If the Hebrew tradition had been lost because of all of this fragmentation, confusion and intermixture of Jewish colloquial languages, then the people, striving in Palestine today to build a distinctive Jewish culture that is also inextricably combined with the nationalistic and societal goals of Zionism, would be facing an insoluble problem. For the mix of languages of the newcomers to Palestine is even greater than the morass the Biblical story of the construction of the Tower of Babel tells us. The settlers who want to establish a way of life today in Palestine bring not only Yiddish and Ladino, Polish and Russian, German and English with them, but also Persian, Arabic and all the languages of the Caucasus and Near East. How could they have found a common language, above all to initiate the communal upbringing of children, if it had not been possible to agree on Hebrew, the old language of the people, as the symbol of the national and cultural society! That this was possible is thanks to the circumstance that the tradition of a living Hebrew has never been broken, not since the Middle Ages and above all in Eastern Europe, home to the largest Jewish population. That gives us the opportunity to report on a unique historical juncture, about a point in the more modern Jewish saga, which immediately preceded the most recent era, that of the rebuilding of the homeland in Palestine. We speak here of the role that Hebrew played as an instrument of the modern European Enlightenment among the Jews of Eastern Europe.

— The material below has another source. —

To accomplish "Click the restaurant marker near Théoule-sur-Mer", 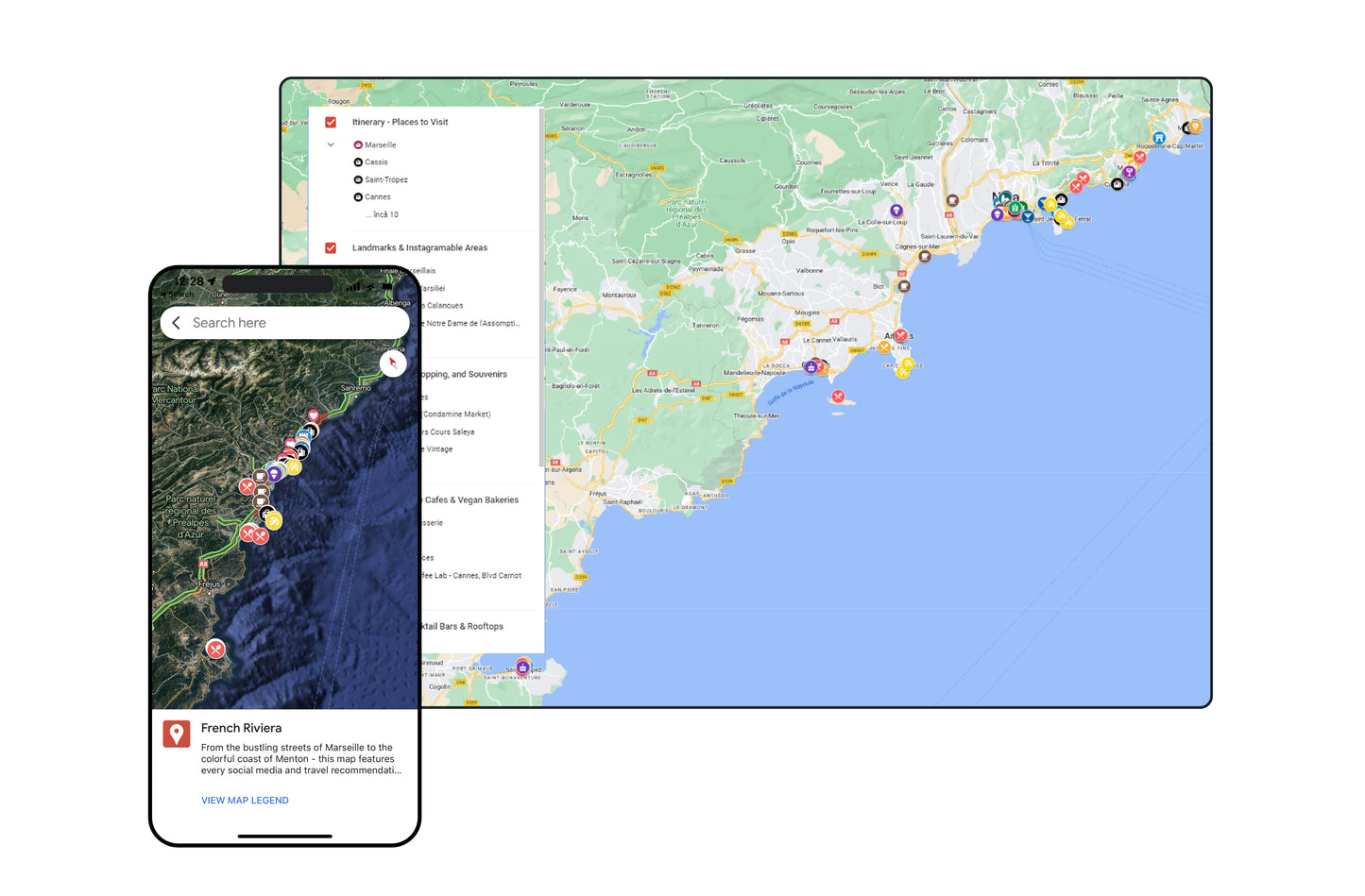I will 838,396.
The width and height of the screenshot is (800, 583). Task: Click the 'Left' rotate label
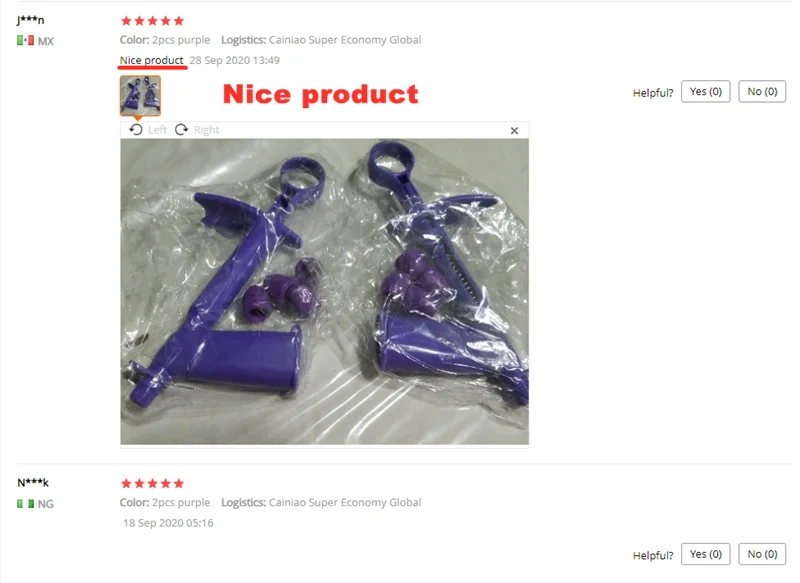click(x=157, y=130)
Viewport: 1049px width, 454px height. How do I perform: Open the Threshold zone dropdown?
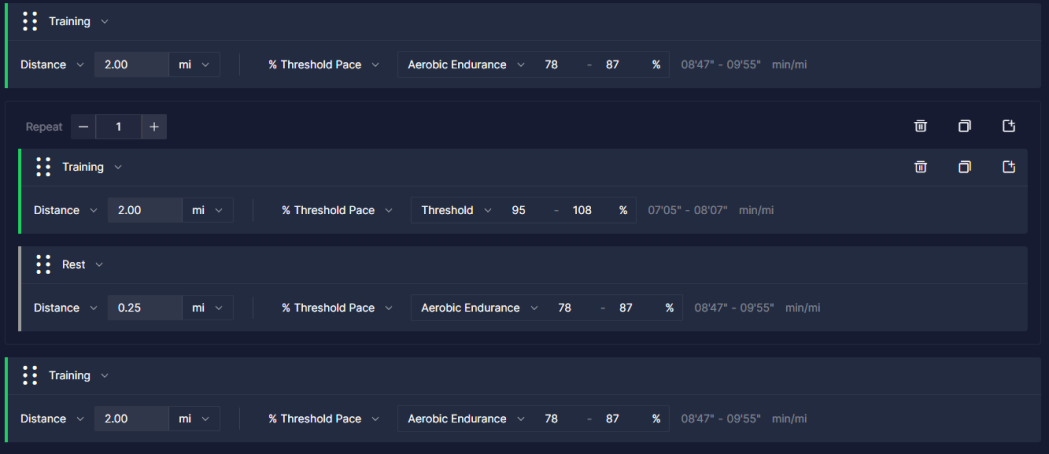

Until the middle of the eighteenth century, Jews in Germany and in the East lived in complete isolation from the intellectual life of their surroundings. Their domain was the sphere of the Bible and the Talmud. Even among the Spanish-Portuguese Jews in Holland, whose diverse history bestowed upon them a much freer intellectual attitude—indeed they still continued to propagate knowledge in medicine and natural sciences, philosophical methods from the traditions of the Moorish Spain—even among them, someone like Baruch Spinoza would run into insurmountable trouble with the locality. Not until the Enlightenment and the impact of the ideas of Rousseau and Voltaire and Diderot did cracks appear in the walls that surrounded the ghetto.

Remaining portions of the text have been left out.